When asked about Trudeau’s recent defense of supply management Sargent said the following, “I think it could have been a little bit stronger but I do appreciate him defending our industry for sure. Um… Supply management works. Without supply management milk would trade like a commodity like oil on the open market and when was the last time that you felt fair or good about the oil price that you’ve been paying at the pumps. Never, right? Now expect a dairy farmer that works 12 hours a day generally to be paid based off of that system. On daily basis speculators could say that you know, the value of milk has gone down and you’re going to get paid 20 cents less tomorrow than you were today but your costs have stayed the same. That’s not fair.”

There are two points that need to be made about this segment. First, what is milk if not a commodity? Why should milk be traded any differently than any other commodity or product. Should we have supply management for wheat, urea, steel, garage doors or any other random product? No, producers of those products are susceptible to the ebbs and flows of markets – supply increases, demand decreases, recessions and all other factors. Dairy should be no different.

Secondly, this last argument about fairness, although wrong, is a compelling one because it plays on the emotions of the listener. In my experience, it is true that dairy farmers are extremely hardworking people but does this warrant government favour over other hardworking Canadians who deserve the opportunity to buy their dairy products at fair market prices? The answer here is no as well. Markets should be fair to all participants, it isn’t the job of the government to pick winners and losers. Fairness means equality of opportunity not equality of outcome.

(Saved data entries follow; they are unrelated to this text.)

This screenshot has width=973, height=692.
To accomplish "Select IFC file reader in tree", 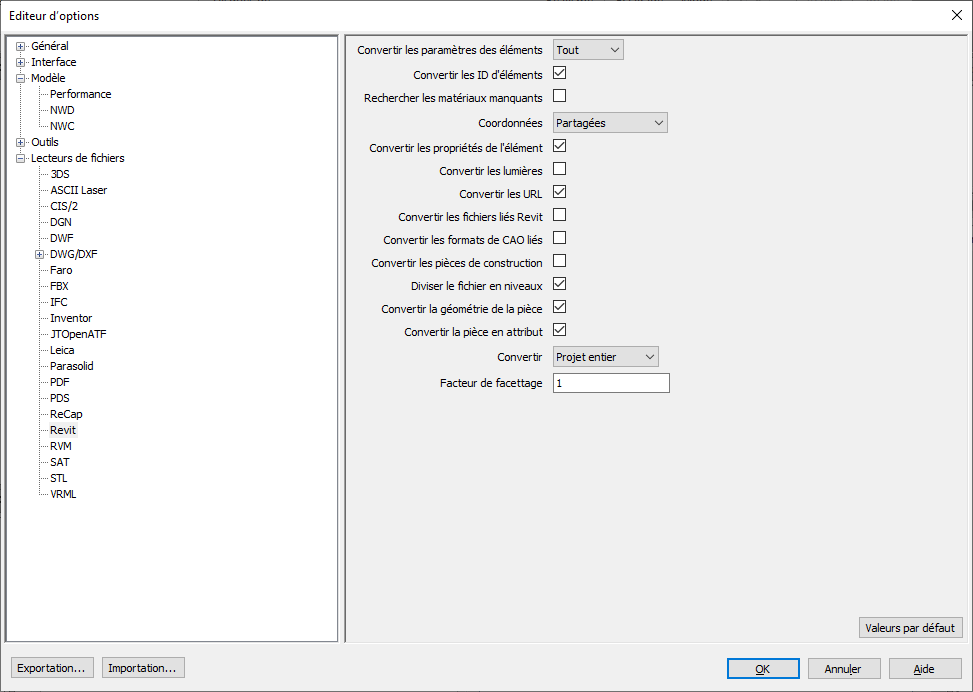I will point(59,302).
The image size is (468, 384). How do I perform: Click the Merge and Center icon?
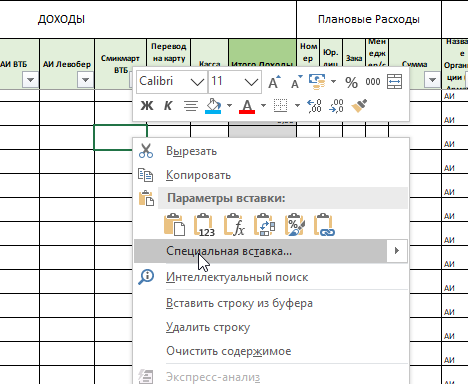[x=394, y=82]
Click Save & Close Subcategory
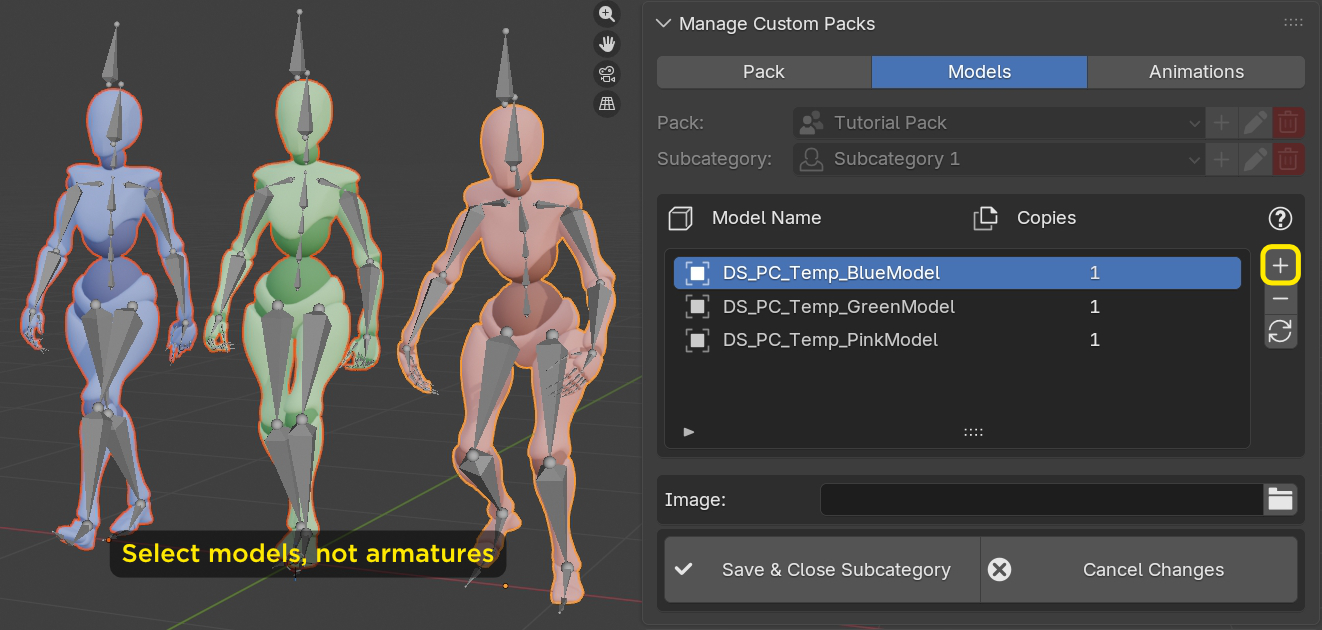Screen dimensions: 1322x630 point(822,570)
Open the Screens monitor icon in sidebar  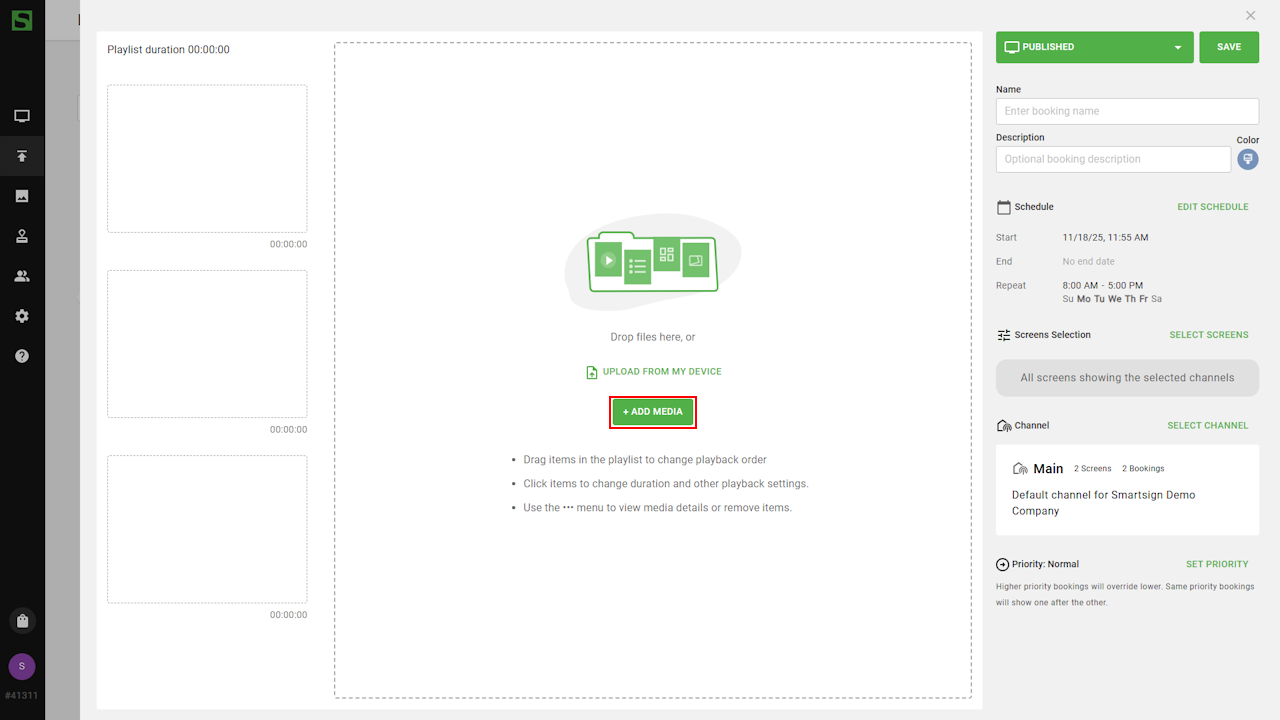pyautogui.click(x=22, y=116)
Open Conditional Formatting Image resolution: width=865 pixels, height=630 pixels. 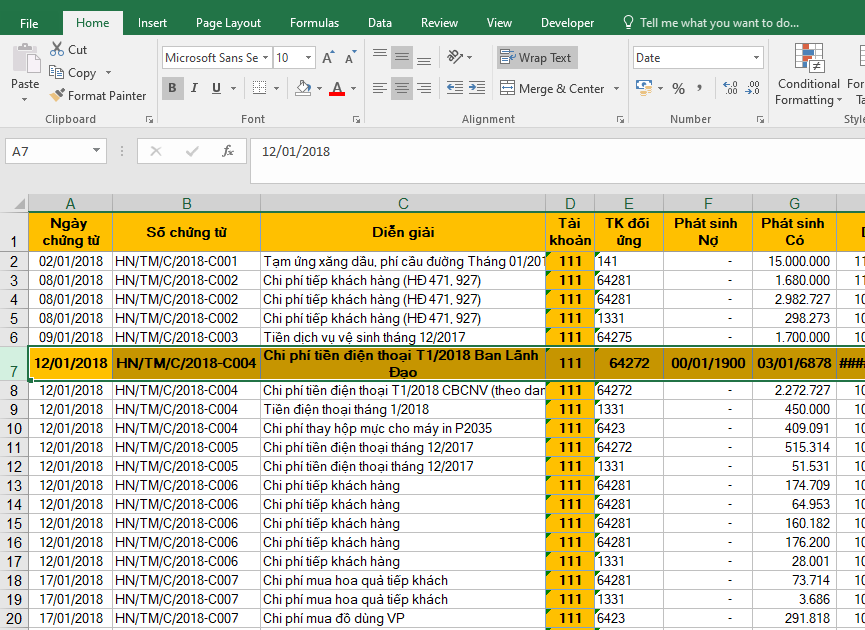(809, 75)
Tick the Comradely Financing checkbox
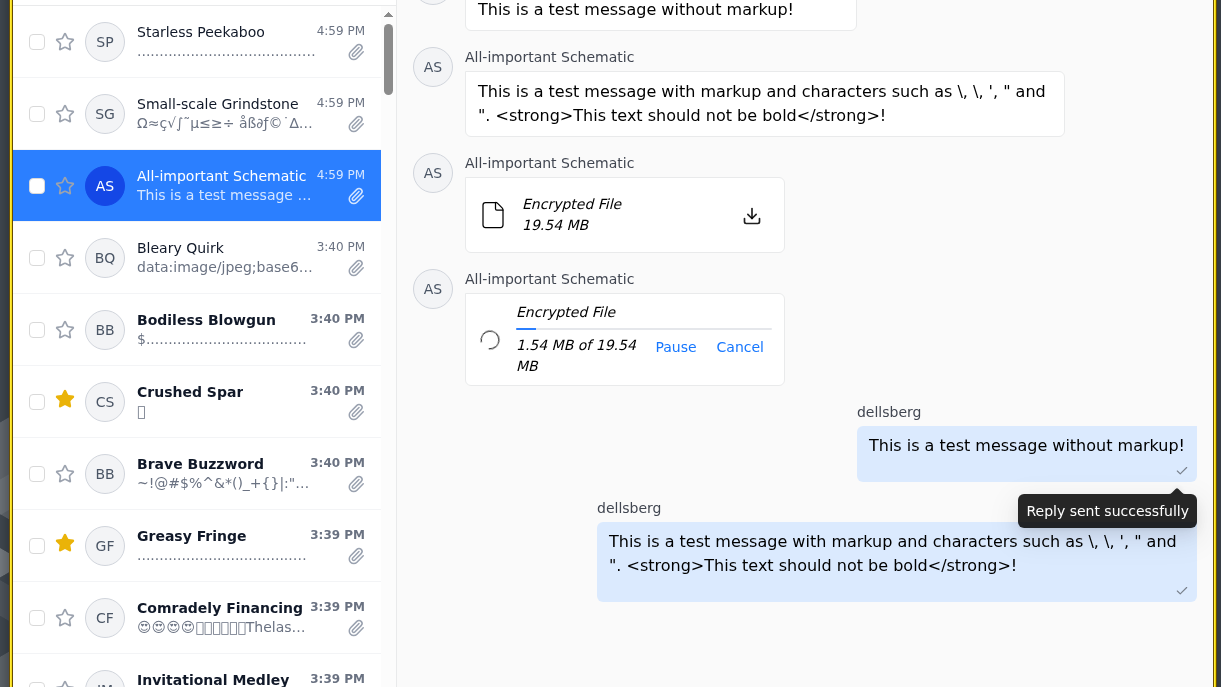1221x687 pixels. pos(37,618)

Mr. Sargent can’t have it both ways. He must acknowledge that supply management favours dairy producers and is at odds with consumers. His argument here is equivalent to saying “We need to join OPEC so that gasoline prices don’t get too high.” If supply management wasn’t a sweetheart deal for dairy producers then we wouldn’t see tweets like the one below from Bruce himself.

The hashtag #VoteNotMax is included in this tweet because dairy producers don’t want to see a true Conservative Free Market proponent like Maxime Bernier in the CPC party leadership as he has vowed to end supply management for dairy and poultry.

As a final note on the subject, it should be recognised that supply management and import tariffs are different things. The reason the US has such inexpensive product available is that they heavily subsidise their dairy industry. It is reasonable that Canadian dairy producers don’t want to compete against the US Treasury department. If the US is not willing to put these subsidies on the chopping block when renegotiating NAFTA then an argument can be made for maintaining tariffs on US products at a level equivalent to the subsidies. This would maintain a level playing field for our producers; however, this is not a compelling argument for maintaining supply management. Dismantling supply management and opening trade with all other nations with a free dairy industry would allow the market to set prices and equilibrate the supply and demand curves. This is done by allowing the lowest cost producers to succeed and driving higher cost producers to compete or leave the market. Anybody should be allowed to be one of these low cost producers not a handful of quota owners.

I’m very interested in hearing a response to this blog from Bruce and other dairy farmers as well as from the average Canadian consumer who knows about this issue or is just learning about supply management for the first time.